→ **Task**:
Without the pictures, write out every entry that follows exactly.

→ **Input material**:
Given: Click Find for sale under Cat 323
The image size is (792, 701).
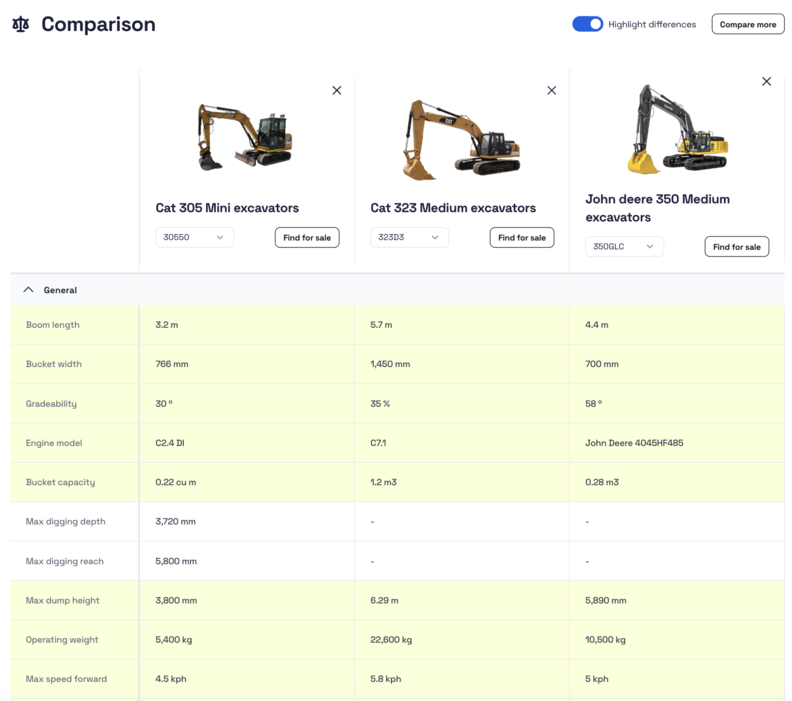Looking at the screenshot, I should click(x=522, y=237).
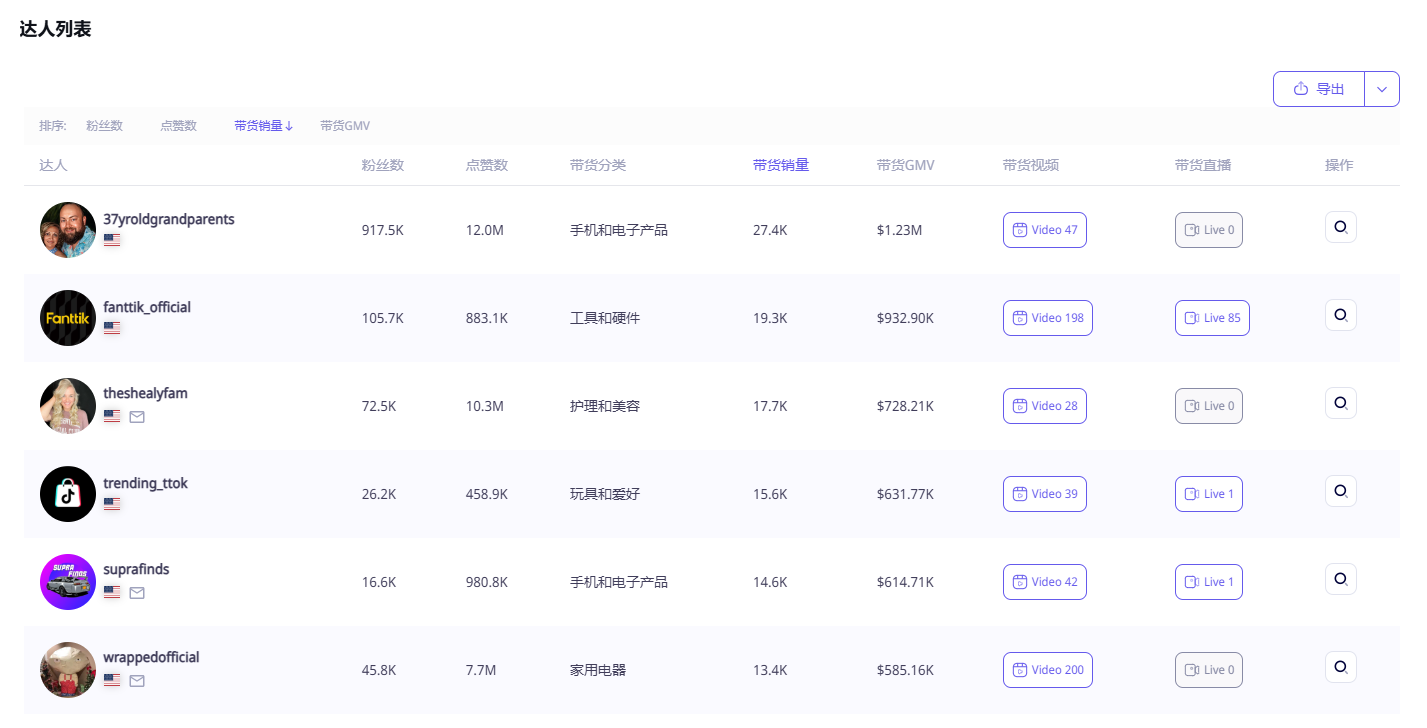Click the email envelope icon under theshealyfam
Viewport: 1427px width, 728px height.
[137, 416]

→ **Written response**:
Given: Click Find for sale under Cat 323
The image size is (792, 701).
Looking at the screenshot, I should click(x=522, y=237).
Click the email envelope icon under theshealyfam
Viewport: 1427px width, 728px height.
[137, 416]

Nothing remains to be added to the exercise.